What can Machine Learning tell us?
I earlier wrote a very naive and philosophical article on "What did I learn while learning Machine Learning" but as I dive deep into it day by day, reading articles about Artificial Intelligence defeating humans in certain tasks and headlines like "Computer Shows Human Intuition—AI Breakthrough!", I became more intrigued but skeptical. And what excited me was how the program had been imagined and implemented - Instead of being fine-tuned by proficient players, AlphaZero originally knew nothing more than the rules of chess. It learned how to play, and to "win" (I emphasize that), by playing against itself.
But what has the computer learned so quickly that we haven’t in all those years?
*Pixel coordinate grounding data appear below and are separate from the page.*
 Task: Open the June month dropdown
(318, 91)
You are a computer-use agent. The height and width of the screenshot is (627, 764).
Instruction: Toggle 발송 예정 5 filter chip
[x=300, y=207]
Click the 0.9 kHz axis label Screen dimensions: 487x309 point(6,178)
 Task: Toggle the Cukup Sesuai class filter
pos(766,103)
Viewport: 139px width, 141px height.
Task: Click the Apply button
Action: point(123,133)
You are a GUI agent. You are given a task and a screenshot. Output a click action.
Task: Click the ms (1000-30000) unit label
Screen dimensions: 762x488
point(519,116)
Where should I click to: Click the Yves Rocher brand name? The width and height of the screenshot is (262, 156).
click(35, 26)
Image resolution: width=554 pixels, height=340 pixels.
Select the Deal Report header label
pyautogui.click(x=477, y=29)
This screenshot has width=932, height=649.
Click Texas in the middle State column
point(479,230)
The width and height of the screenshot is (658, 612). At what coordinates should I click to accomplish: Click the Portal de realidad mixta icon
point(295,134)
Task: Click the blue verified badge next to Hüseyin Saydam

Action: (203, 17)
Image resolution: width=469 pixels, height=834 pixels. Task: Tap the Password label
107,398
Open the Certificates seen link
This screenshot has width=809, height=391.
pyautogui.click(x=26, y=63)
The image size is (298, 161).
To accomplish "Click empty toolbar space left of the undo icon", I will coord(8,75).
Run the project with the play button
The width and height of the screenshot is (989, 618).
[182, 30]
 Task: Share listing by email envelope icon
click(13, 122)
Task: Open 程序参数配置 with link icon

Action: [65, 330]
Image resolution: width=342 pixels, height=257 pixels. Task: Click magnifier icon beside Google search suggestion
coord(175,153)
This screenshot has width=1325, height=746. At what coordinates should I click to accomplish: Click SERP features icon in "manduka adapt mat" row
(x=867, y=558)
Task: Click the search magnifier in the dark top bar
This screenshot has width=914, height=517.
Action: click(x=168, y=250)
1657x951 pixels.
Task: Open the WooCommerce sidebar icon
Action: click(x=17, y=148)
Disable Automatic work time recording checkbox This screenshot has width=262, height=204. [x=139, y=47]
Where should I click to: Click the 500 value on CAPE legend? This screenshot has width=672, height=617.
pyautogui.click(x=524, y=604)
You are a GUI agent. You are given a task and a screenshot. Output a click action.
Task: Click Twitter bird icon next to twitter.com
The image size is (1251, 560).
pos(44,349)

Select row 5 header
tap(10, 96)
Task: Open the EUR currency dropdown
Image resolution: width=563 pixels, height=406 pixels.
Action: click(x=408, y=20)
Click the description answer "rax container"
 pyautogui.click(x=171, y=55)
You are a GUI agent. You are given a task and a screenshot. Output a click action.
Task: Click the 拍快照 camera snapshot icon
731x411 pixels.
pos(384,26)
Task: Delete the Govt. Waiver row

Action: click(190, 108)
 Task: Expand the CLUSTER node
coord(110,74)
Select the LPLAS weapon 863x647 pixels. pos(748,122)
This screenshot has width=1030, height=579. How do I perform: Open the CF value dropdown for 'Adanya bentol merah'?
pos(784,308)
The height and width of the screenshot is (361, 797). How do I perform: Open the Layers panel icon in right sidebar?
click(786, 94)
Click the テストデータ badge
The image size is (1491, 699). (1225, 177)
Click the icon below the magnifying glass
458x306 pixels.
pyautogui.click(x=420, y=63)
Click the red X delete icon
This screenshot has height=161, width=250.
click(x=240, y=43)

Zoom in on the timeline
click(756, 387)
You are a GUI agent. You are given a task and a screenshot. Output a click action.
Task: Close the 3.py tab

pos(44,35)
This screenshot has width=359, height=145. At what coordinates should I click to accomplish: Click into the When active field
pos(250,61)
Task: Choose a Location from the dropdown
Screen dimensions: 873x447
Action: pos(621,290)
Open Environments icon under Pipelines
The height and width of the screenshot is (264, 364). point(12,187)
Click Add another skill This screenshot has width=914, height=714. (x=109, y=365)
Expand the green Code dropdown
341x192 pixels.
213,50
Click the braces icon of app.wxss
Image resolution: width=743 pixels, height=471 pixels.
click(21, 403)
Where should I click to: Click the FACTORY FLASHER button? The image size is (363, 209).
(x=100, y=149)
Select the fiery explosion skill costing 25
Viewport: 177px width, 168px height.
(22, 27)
Unfortunately, the neural network isn’t telling us.
Is the software really showing human intuition, loosely defined as cognition without reasoning?
Also, a few years ago, Libratus from Carnegie Mellon University was shown to lead to a Nash Equilibrium strategy in which neither player can gain by changing strategy, resulting in a tie among equally proficient and knowledgeable participants.
More and more as it intrigues me, a common thing I seem to notice is, the strategies used are something like this:
Computers are playing not to lose; Humans play to win and in doing so they lose.
This seems counterintuitive. A profound understanding of all this eludes me. For instance, it sacrifices pieces to gain a position at a greater frequency than humans would usually attempt.